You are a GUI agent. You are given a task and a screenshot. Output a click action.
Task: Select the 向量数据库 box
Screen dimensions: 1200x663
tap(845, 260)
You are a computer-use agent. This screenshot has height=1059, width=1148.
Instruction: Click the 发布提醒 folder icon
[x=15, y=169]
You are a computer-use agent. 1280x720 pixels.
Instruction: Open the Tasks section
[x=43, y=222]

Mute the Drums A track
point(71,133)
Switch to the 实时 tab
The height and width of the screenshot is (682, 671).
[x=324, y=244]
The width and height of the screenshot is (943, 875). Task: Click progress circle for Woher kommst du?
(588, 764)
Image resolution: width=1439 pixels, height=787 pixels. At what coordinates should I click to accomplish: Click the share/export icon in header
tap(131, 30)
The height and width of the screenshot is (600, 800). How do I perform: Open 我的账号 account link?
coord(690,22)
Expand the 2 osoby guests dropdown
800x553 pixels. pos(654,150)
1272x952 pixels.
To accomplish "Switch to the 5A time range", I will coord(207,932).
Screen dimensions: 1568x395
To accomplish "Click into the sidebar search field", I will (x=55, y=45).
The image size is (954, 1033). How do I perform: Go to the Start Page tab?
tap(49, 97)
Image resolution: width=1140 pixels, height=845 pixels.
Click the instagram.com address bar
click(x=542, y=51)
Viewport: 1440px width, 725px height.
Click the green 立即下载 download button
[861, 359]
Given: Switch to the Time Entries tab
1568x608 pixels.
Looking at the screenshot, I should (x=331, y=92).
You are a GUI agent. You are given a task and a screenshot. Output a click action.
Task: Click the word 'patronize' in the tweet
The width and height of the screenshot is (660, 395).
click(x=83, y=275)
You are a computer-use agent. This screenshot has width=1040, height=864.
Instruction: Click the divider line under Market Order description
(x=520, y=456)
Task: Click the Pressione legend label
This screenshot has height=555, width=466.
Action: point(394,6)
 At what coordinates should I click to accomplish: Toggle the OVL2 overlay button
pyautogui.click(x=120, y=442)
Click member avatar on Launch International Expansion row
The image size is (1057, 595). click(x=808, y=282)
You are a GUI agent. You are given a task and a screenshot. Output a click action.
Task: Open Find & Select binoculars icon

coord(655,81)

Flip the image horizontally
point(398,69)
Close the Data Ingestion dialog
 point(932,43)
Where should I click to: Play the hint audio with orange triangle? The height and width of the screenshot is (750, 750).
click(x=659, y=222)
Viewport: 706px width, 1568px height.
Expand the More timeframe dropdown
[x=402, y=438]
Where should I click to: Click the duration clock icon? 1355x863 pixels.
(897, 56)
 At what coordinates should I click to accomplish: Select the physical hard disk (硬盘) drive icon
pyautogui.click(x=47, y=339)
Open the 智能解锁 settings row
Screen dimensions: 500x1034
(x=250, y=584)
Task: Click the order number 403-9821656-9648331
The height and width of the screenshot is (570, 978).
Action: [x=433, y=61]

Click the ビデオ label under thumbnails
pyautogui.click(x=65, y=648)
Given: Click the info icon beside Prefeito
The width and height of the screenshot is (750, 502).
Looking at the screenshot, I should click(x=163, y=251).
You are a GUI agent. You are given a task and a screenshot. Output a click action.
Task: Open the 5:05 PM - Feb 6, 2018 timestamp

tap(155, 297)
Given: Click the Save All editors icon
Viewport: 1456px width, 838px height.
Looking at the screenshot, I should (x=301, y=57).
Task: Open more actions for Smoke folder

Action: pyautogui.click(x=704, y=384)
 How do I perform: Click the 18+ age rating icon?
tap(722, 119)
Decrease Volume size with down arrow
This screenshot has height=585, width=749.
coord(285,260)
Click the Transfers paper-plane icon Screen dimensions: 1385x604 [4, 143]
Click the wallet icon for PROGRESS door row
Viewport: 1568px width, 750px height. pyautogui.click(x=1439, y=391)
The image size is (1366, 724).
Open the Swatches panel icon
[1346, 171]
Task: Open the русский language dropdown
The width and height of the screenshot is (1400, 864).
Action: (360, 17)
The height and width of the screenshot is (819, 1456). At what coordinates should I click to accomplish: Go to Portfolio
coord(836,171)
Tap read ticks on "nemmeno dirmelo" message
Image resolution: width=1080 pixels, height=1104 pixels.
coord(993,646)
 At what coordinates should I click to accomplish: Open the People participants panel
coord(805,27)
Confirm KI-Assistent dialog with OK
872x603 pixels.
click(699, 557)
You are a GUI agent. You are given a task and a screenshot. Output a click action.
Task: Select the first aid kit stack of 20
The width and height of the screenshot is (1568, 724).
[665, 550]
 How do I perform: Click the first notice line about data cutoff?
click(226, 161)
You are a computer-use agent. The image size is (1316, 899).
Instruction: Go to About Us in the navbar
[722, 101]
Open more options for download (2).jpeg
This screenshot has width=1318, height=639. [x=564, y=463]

+ + +

## [What is needed]
Count each line above in which the string "computer" appears, then state only the total.

## [Answer box]
4